Elena Lasida enseigne l’économie solidaire et le développement durable à l’Institut catholique de Paris.

   Dans son livre Le Goût de l’autre, on découvre  l’économie sous un jour radicalement nouveau : lorsqu’elle accepte de quitter ses certitudes et ses régularités de gestion des biens et des besoins matériels, cette économie apparaît comme un lieu où se construit la société et son « vivre ensemble », elle devient un facteur de médiation sociale, et se révèle  être source de richesse relationnelle.
   Au long de dix chapitres d’une trentaine de pages, faciles à lire,  illustrées d’expériences personnelles, de paradoxes, de résonances bibliques, etc., l’auteure nous invite à constater que la fragilité du modèle dominant, mise en évidence par les crises multiples que nous vivons, est « la fêlure par laquelle l’inattendu peut arriver ! »
    Accueillir « l’évènement », moment de crise et de vérité,  nous demande de voir dans le « déséquilibre » une source d’innovation possible, et dans « l’incertitude » une émergence à envisager. L’économie solidaire, c’est le commerce équitable, l’entreprise d’insertion, le « Pédibus » (accompagnement des enfants à l’école) et une foule d’autres créations. 

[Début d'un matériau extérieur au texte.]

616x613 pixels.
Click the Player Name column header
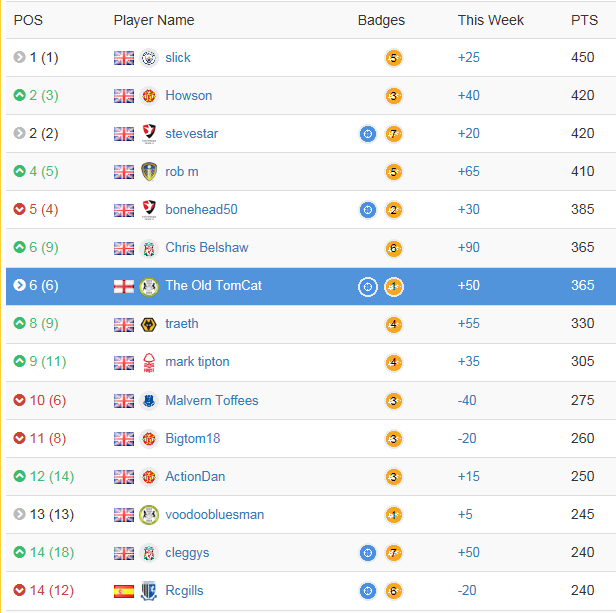[154, 20]
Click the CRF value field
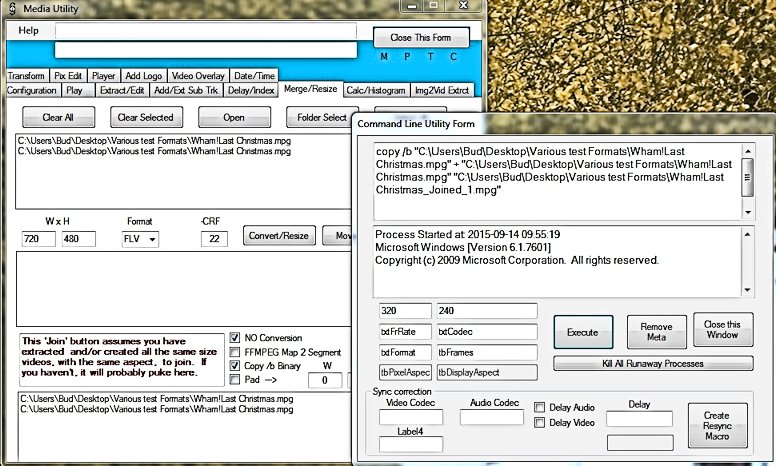 pos(215,239)
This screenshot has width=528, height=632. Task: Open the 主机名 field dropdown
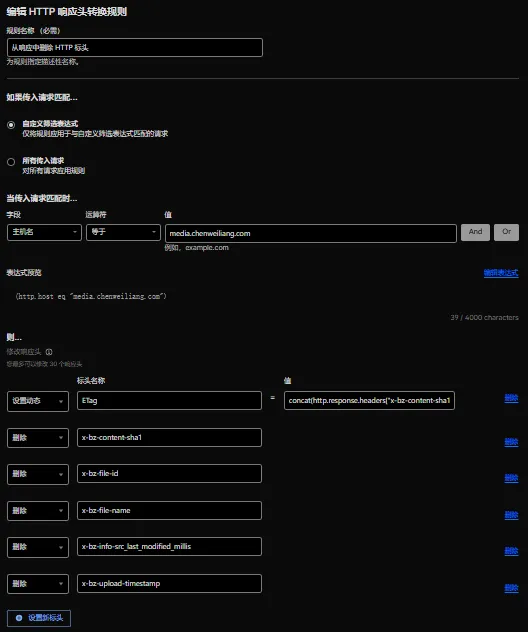pos(44,232)
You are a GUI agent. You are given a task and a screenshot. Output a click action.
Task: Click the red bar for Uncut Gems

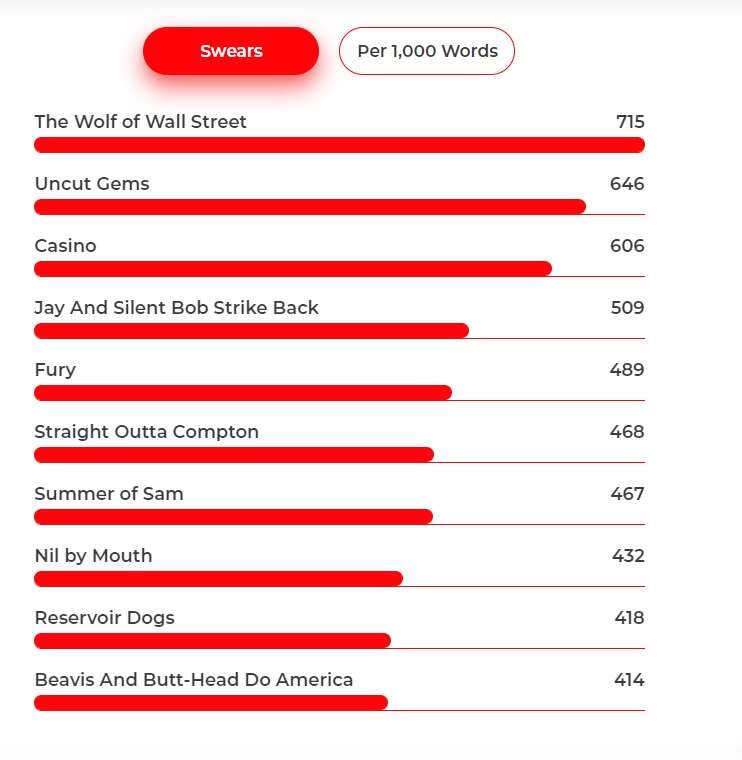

   Nous sommes dans un  « temps favorable » pour faire émerger du « radicalement nouveau ». Avec Michel  Serres (Temps des crises, 2009) Elena  Lasida conclut que, même si le succès n’est pas garanti, il n’y a rien de plus passionnant que de chercher à inventer d’autres voies, et l’économie peut faire partie de cette aventure…
   «  Bienheureux les fêlés, car ils laisseront passer la lumière ! » (inspiré par un dialogue de l’auteure  avec des handicapés de L’Arche, de Jean Vannier).